Therein lies the paradox, as we see in the UK and elsewhere massive increases over a short period in excess mortality – apparently undeniable evidence as to the lethality of the organism. But it is there that the experience of family contacts and healthcare workers might be helpful.

When we first heard of the death of the Chinese whistleblower doctor in Wuhan – despite his relatively young age and lack of underlying health conditions – I speculated that there might be a dose response involved. The physician had received such a high dose of the virus that it had overwhelmed his innate defences.

In fact, most likely, he had received not one dose but many – having treated multiple patients. This might apply to most healthcare workers who have succumbed to the disease. When it comes to family contacts, it is not unreasonable to hypothesise that a similar dynamic is at play. In an intimate family environment, the susceptible victim may receive not one but many viral doses from the infected family member.

Much the same might be happening in care homes, where the close mixing of residents over a period of time, with a virus excreter in their midst, may ensure that they receive multiple doses – the cumulative viral load being far higher than any one person might experience through a single contact.

This could also explain why the outcome for so many patients referred to hospitals has been so poor. Cases who acquire their infection in the community are then, in their weakened condition, given further doses of infection which add to the challenge, and intensify the severity of the disease.

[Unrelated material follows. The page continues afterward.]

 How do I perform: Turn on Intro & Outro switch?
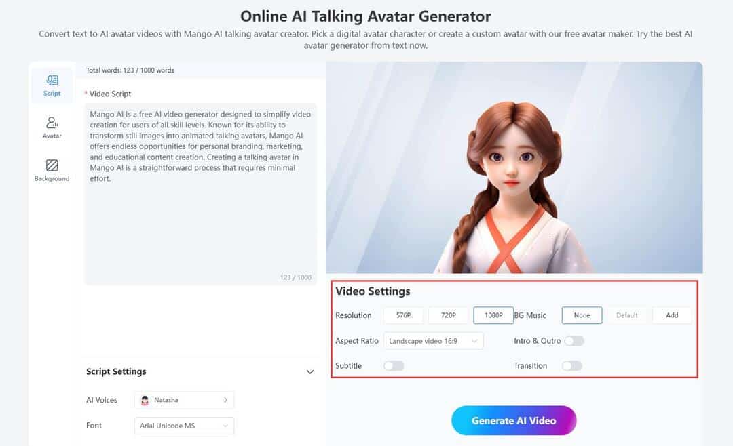574,341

While this phenomenon may not be responsible for all episodes of the disease, it could certainly explain why an organism which is so apparently infectious, with the potential to do such great harm, has not caused more havoc than it has. It is, in a sense, more of an opportunistic pathogen, requiring specific conditions before it can exert its maximum lethality.

This does not gainsay the other conditions that might also apply - such as underlying health conditions - but when one sees very elderly people surviving the illness, it does seem to suggest that we are dealing with a complex pathogenicity which does not mirror flu or other analogues.

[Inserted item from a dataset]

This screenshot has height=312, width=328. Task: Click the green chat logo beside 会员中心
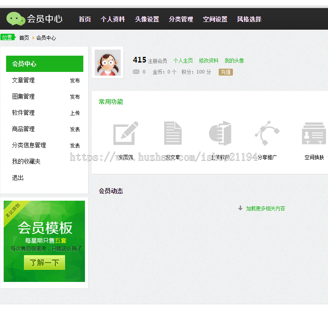click(16, 18)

Should this be the case, then we need to be looking at the epidemiology of this disease in a somewhat different fashion. Arguably, transient contacts with viral carriers – and especially in environments where viral shed is rapidly dispersed - may be of little significance. Many of the social distancing rituals being proposed may be irrelevant.

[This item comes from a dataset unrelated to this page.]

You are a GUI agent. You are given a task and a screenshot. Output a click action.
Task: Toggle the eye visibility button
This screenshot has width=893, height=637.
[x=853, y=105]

Multiple exposure may also have implications for the treatment of patients – suggesting that they should be housed in a contamination-free environment, with effective barrier nursing to prevent healthcare staff re-infecting their patients, or adding to the dose to which they are exposed.

Either way, the characteristics of this disease suggest that the traditional flu model is less and less appropriate. It also calls into question Mr Hancock's miracle app (Times paywall), where tracking down all contacts indiscriminately may be a complete waste of time and resource.

Certainly, the concept of a multiple exposure infection is not new to epidemiology, and has been noted as a contributory factor in the aetiology of tuberculosis (in its respiratory form) and leprosy. Of more relevance, it has been associated with the spread of influenza in hospitals.

If it is an explanation for the Covid-19 paradox, then we really do have some rethinking to do.